In geometric problem solving, two major bottlenecks persist: the difficulty of judging auxiliary constructions and the limited reasoning capacity of lightweight models. To address these, we propose a novel reinforcement learning paradigm for lightweight LLMs grounded in verifiable rewards. Our method introduces a group-wise contrastive masking mechanism that dynamically assigns positive/negative construction rewards based on contextual cues; incorporates a chain-length reward to encourage complete, stepwise reasoning; and jointly optimizes auxiliary construction generation, geometric theorem verification, and policy refinement. The resulting Group Contrastive Policy Optimization (GCPO) framework achieves an average 4.29% improvement over state-of-the-art baselines—including GRPO—on benchmarks such as Geometry3K and MathVista. Notably, GCPO enables low-cost models to approach the geometric reasoning performance of GPT-4o, marking the first approach to realize autonomous, verifiable, interpretable, and computationally efficient auxiliary construction decisions.

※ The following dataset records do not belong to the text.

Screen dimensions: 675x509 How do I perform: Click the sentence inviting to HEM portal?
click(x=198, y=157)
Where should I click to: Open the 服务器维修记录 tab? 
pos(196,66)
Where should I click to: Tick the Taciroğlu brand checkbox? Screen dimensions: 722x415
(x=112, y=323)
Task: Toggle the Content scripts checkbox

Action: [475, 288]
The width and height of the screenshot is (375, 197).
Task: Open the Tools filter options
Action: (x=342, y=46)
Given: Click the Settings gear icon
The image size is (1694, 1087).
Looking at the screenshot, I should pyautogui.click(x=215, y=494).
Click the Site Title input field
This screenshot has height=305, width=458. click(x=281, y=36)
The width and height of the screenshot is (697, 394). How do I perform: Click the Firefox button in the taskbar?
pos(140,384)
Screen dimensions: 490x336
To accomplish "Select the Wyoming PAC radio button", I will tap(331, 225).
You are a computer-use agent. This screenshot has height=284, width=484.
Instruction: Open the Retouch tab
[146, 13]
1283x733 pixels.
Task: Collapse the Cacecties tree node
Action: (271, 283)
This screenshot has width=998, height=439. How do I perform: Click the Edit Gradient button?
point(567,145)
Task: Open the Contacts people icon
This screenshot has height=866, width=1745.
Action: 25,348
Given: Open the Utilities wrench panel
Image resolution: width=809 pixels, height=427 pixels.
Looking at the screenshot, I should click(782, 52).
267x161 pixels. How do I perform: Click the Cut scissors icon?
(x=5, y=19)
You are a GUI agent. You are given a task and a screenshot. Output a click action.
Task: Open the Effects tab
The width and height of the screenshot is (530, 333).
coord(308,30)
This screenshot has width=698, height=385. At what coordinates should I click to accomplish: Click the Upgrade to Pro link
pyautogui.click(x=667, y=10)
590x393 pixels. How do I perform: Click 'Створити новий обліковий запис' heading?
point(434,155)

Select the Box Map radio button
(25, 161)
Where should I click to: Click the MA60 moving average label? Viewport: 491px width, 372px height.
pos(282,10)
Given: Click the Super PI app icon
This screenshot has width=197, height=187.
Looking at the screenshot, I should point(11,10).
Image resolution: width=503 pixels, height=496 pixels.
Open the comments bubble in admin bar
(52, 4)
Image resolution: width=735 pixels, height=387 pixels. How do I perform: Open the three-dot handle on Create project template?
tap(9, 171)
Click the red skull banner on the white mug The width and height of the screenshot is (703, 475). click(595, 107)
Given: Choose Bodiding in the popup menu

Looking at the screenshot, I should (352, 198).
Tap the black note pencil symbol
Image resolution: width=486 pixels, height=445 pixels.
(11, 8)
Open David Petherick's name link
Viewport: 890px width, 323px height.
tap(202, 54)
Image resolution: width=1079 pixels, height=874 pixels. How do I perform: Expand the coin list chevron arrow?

Recent advances in large language models (LLMs) have demonstrated remarkable capabilities across diverse domains, particularly in mathematical reasoning, amid which geometry problem solving remains a challenging area where auxiliary construction plays a enssential role. Existing approaches either achieve suboptimal performance or rely on massive LLMs (e.g., GPT-4o), incurring massive computational costs. We posit that reinforcement learning with verifiable reward (e.g., GRPO) offers a promising direction for training smaller models that effectively combine auxiliary construction with robust geometric reasoning. However, directly applying GRPO to geometric reasoning presents fundamental limitations due to its dependence on unconditional rewards, which leads to indiscriminate and counterproductive auxiliary constructions. To address these challenges, we propose Group Contrastive Policy Optimization (GCPO), a novel reinforcement learning framework featuring two key innovations: (1) Group Contrastive Masking, which adaptively provides positive or negative reward signals for auxiliary construction based on contextual utility, and a (2) length reward that promotes longer reasoning chains. Building on GCPO, we develop GeometryZero, a family of affordable-size geometric reasoning models that judiciously determine when to employ auxiliary construction. Our extensive empirical evaluation across popular geometric benchmarks (Geometry3K, MathVista) demonstrates that GeometryZero models consistently outperform baselines (e.g. GRPO), achieving an average improvement of 4.29% across all benchmarks.